Wealthy individuals are looking at innovative ways of making sure they get their money back amid record debt fundraising. They are increasingly seeking control over cash generated from certain borrower assets or guarantees against any initial losses, according to people familiar with the matter.
This comes at a time when funds raised through the private placement of debt instruments hit a record for the first half of a financial year, according to Prime Database’s numbers, which go back to 1995-96.
Issuers raised Rs 3.7 trillion in the six months ended September 30. This is more than double the Rs 1.8 trillion raised in the corresponding period in financial year 2014-15 (FY15).
The average value of a private placement issue has also risen from Rs 209.5 crore in FY15 to Rs 320.2 crore so far this financial year. As a result, high networth individuals
(HNIs) are seeking additional protection for their debt investments, said Rajesh Cheruvu, chief investment officer at Validus Wealth.
The firm is seeing more people look at covenants that were available only to institutions earlier, like first loss default guarantees. Covered bonds are also gaining popularity as many of these investments are not widely traded and it can be difficult to find another buyer if one wants to exit the investment, Cheruvu said.
“These are all closely-held securities,” he added. For instance, a unit of a company needs to borrow money for its operations. It meets its monthly payments from its own earnings. Sometimes, the parent company provides a guarantee to its borrowers that it will make good any shortfall in payments up to a certain limit, should the unit’s earnings fall short. This is called a first loss default guarantee.
A covered bond provides additional security against default, by giving the investor a right on assets that can cover the amount due if the issuer fails pay. For example, if a company gives car loans, and borrows money from investors for its operations, it can give such investors rights over payments due on existing car loans to cover any default.
Swapnil Pawar, founder at financial services firm Asqi Advisors, said borrowing rate differences between top companies and middling ones have widened after the Covid-19 pandemic.

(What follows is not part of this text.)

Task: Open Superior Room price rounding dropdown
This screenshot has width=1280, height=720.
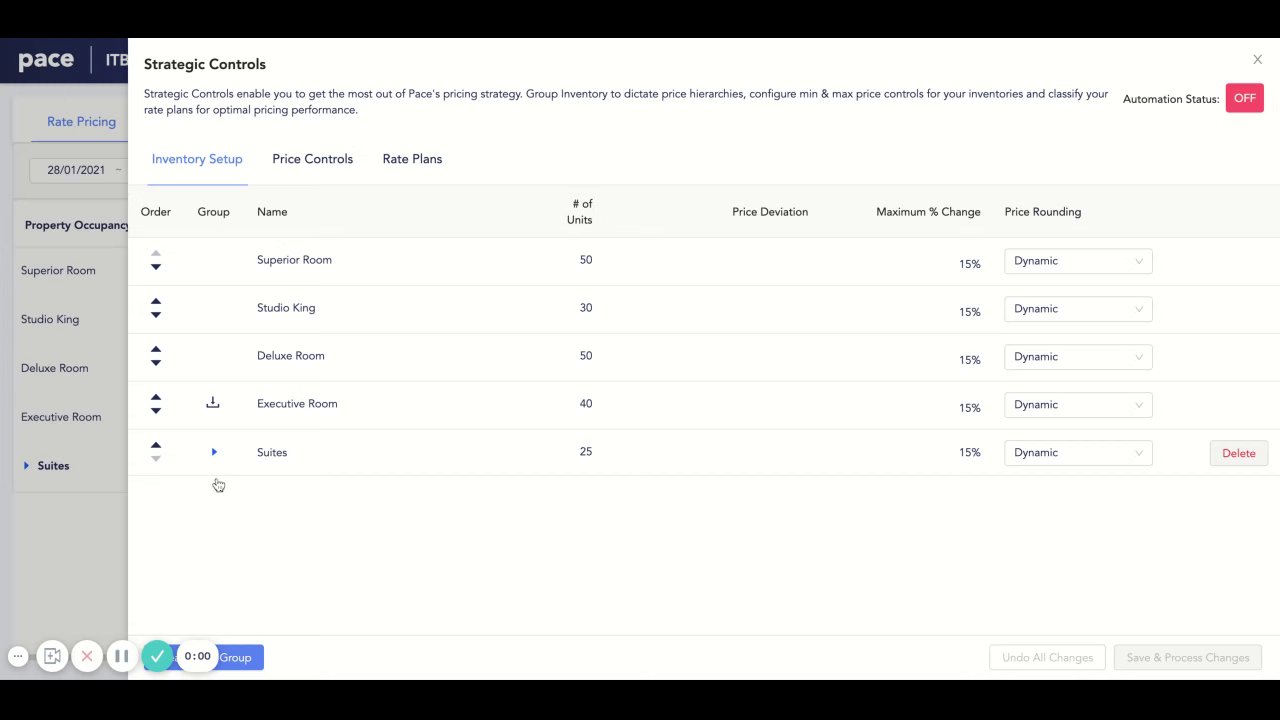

Differences are seen even among the highest AAA-rated companies. “After Covid, even good companies are finding it slightly challenging to raise money,” he said.
This has forced firms to offer sweeter terms and innovate to attract investors, Pawar said. There are more innovations that could be imported from global markets, he added. For example, there are profit-linked structures in the west that allow firms to borrow at lower rates while giving investors a higher return if accounting profits increase.